I see a few uses for ACL2/Axiom. One is as a build-time proof checker
to raise the level of system quality. A second is as a basis for some
research ideas I have about provisos. A third is as an end-user set of
Axiom domains for doing proofs (e.g. exporting a "prove" function)
The first issue of raising the level of system quality would involve
build-time proof checking which, if it failed, would be expected to stop
the
build. There would be no need for a user interface.
The second issue of proviso work is "unpublished ideas" involving
interactions
between Axiom domains. I have some ideas for symbolic intervals and I
think that
ACL2 would be useful there. This also does not involve a user interface
since it only interacts with dynamically created Axiom objects. This
involves a pile of "scope issues" since sets of provisos would live in
a tree structure which Axiom needs to manage.
The third issue of the end-user "cover" functions would capture and expose
the ACL2 functionality (e.g. prove) applied to Axiom objects (e.g.
rationals, aka Fraction(Integer) in Axiom-speak). This might involve
user interaction with ACL2 but I haven't given that issue any thought.
It may be that the interactive portion "just works" depending on who
is reading the user input at the time. If the system falls into an ACL
interactive loop doing its own reads then Axiom won't know or care.
There is no such thing as a simple job, of course.
In the long term plan I want Axiom to have a solid, proven set of algorithms
but the proofs are static. The build times would be much longer but the end
user wouldn't see that. They would only see "certified" results. I would
consider it a milestone if I could automatically prove that Axiom's
Euclidean
algorithm was correct. Just getting this right would be a whole PhD
thesis :-)
So the long term goal is a computer algebra system with proven algorithms
rather than a system that proves things and uses a computer algebra system.
Hence ACL2 lives "inside" Axiom by design.
I see two other potential advantages I can see for keeping ACL2
intact. The first is that by avoiding modifications to ACL2, even in
small ways that you have in mind, you avoid the risk of unforeseen
tricky issues (after many years I'm still often surprised by
subtleties that arise when modifying ACL2), and you avoid having to
maintain your mods over time as ACL2 evolves. The second is that an
ACL2 user could perhaps employ Axiom as a trusted oracle (using the
so-called "trust tag" mechanism for external tools), so that
computations done by Axiom are stored as ACL2 theorems (input =
output).
I've created a git repository to track changes. That way I can pull the
latest ACL2 and merge my patches over your master code.

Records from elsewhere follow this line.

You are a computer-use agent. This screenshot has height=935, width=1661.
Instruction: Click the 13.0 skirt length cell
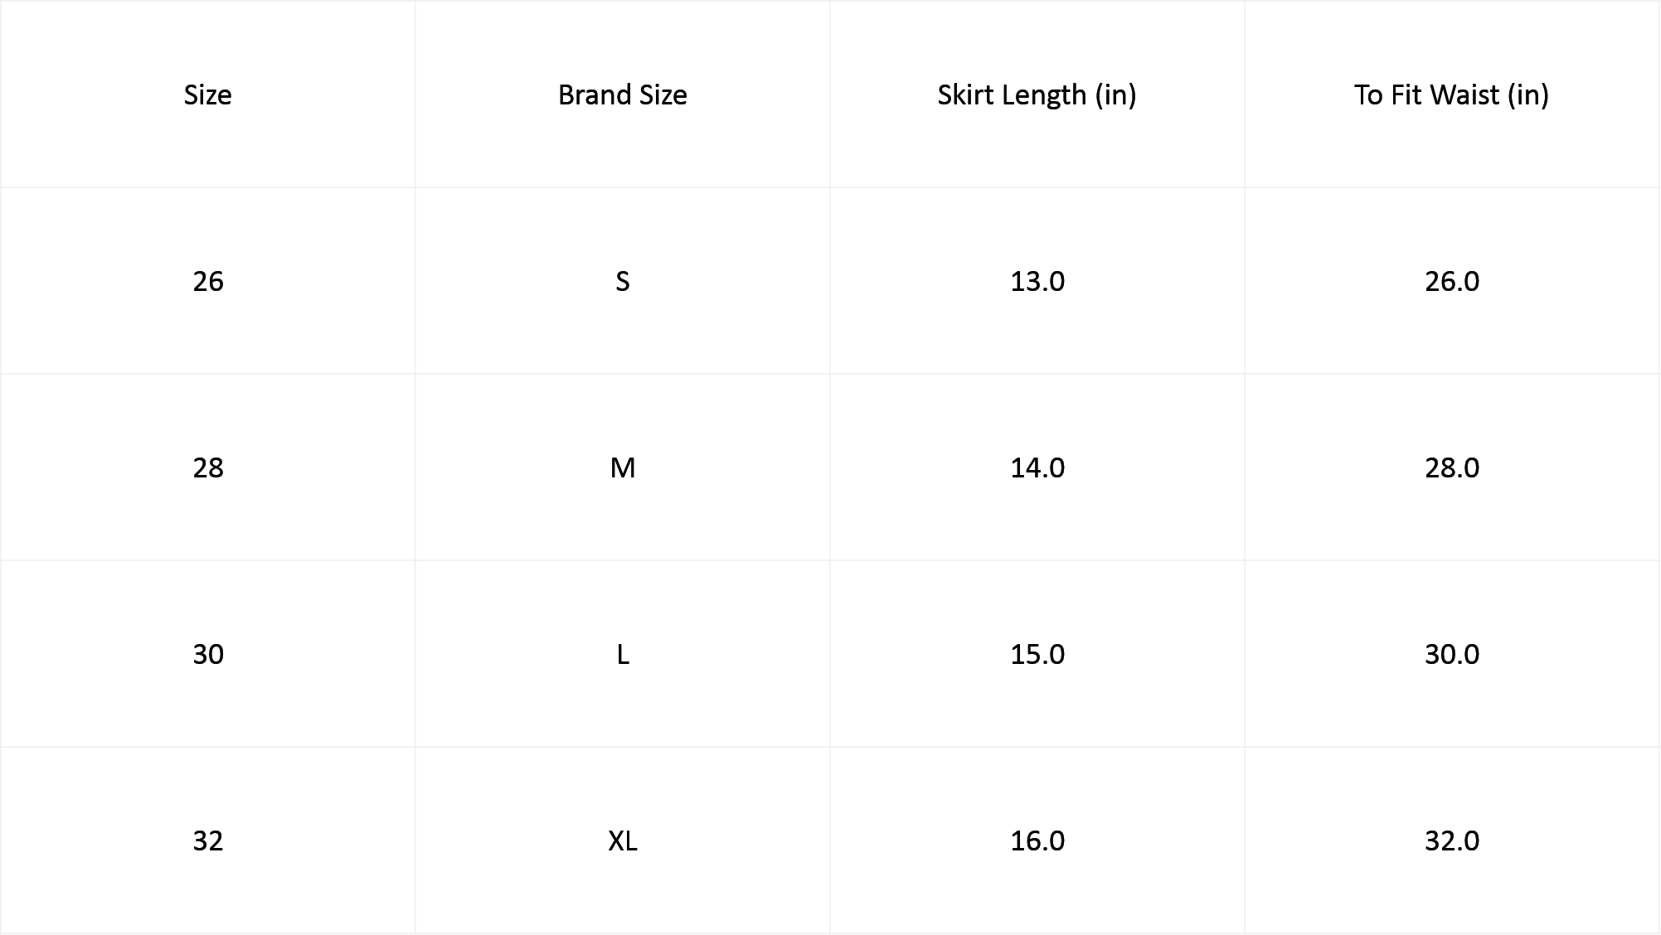click(1037, 281)
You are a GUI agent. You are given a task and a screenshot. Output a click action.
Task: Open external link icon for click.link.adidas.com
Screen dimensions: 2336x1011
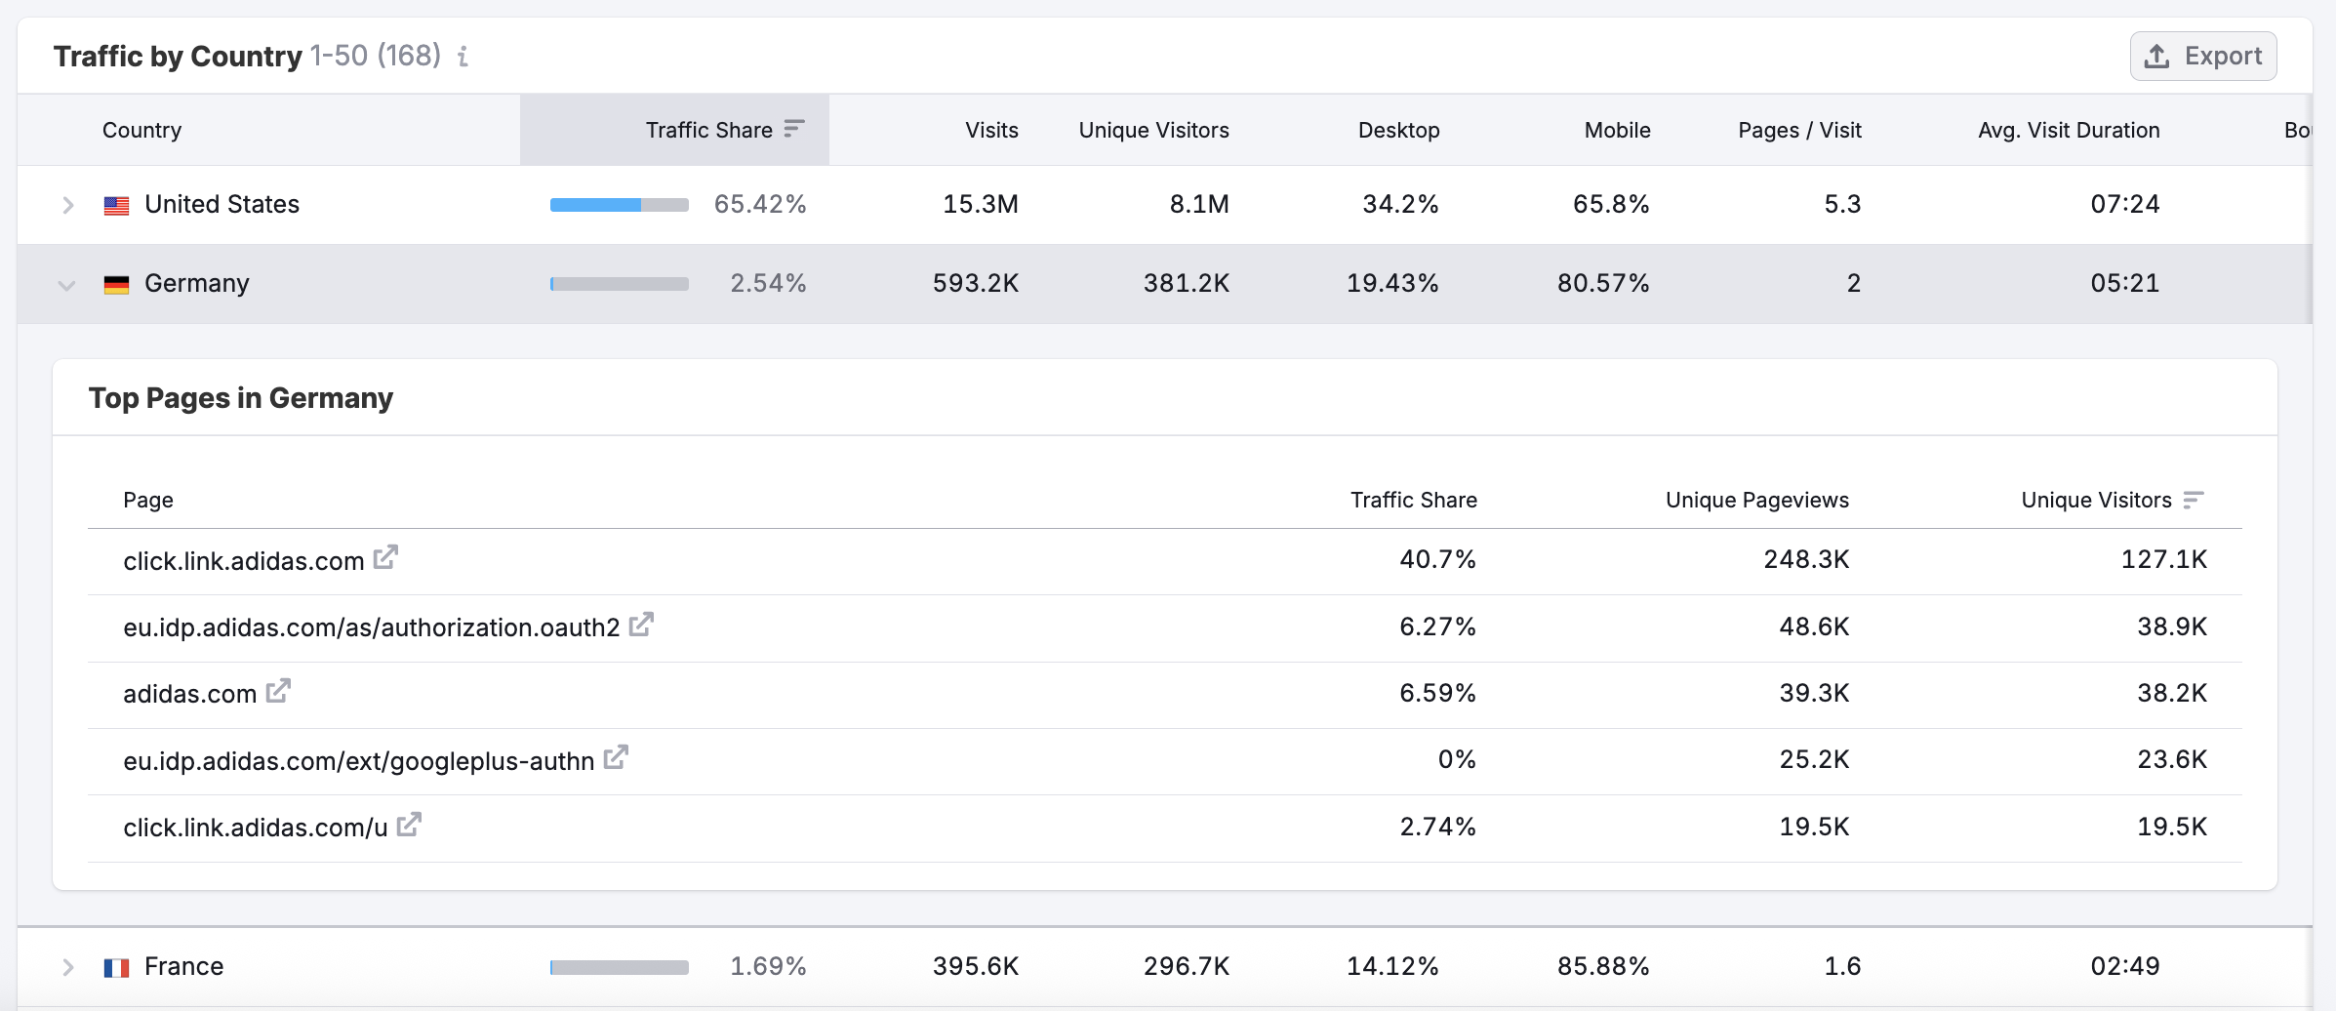point(386,557)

I expect that there
will be several kinds of changes.
The first would be some #-Axiom conditionals to remove things like GCL
specific configurations that Axiom already does. Since we live in different
packages I don't think there will be function/macro name collisions. These
will not be of interest to you upstream.
The second will be adding bi-directional functions to convert ACL2 data
(e.g. rationals) and Axiom data (Fraction(Integer)). These will not be of
interest to you upstream.
The third will be some work on "proviso" or "interval" books.

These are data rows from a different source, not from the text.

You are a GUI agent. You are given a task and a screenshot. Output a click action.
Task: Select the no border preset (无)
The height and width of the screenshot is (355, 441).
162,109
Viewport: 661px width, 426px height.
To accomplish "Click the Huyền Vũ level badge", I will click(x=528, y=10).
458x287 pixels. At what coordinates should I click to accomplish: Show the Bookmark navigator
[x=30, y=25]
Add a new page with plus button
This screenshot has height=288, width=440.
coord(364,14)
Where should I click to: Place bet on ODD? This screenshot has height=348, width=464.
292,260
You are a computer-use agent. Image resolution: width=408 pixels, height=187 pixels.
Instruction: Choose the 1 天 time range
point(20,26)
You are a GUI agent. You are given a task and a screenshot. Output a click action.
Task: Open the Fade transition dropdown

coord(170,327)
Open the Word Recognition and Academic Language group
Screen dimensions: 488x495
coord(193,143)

These would be of interest to you and I'd push them upstream.
Another issue, from the Axiom side, is that Axiom is a literate program.
I'd like the proofs to also be literate since the intended audience for
the proofs is a human. I'm not yet familiar enough with the ACL2 code base
to have an informed opinion on this.
By the way, I suspect though that Axiom traffics in real (and complex)
numbers, or at least floating point numbers. ACL2, however, is
restricted to rational (and complex rational) numbers. So you might
want to consider instead Ruben Gamboa's modification ACL2(r) of ACL2,
which is distributed with ACL2 but built with a different "make"
command. That system supports reals and complexes, though still not
floats.
Axiom supports a lot of number types, including roman numerals :-)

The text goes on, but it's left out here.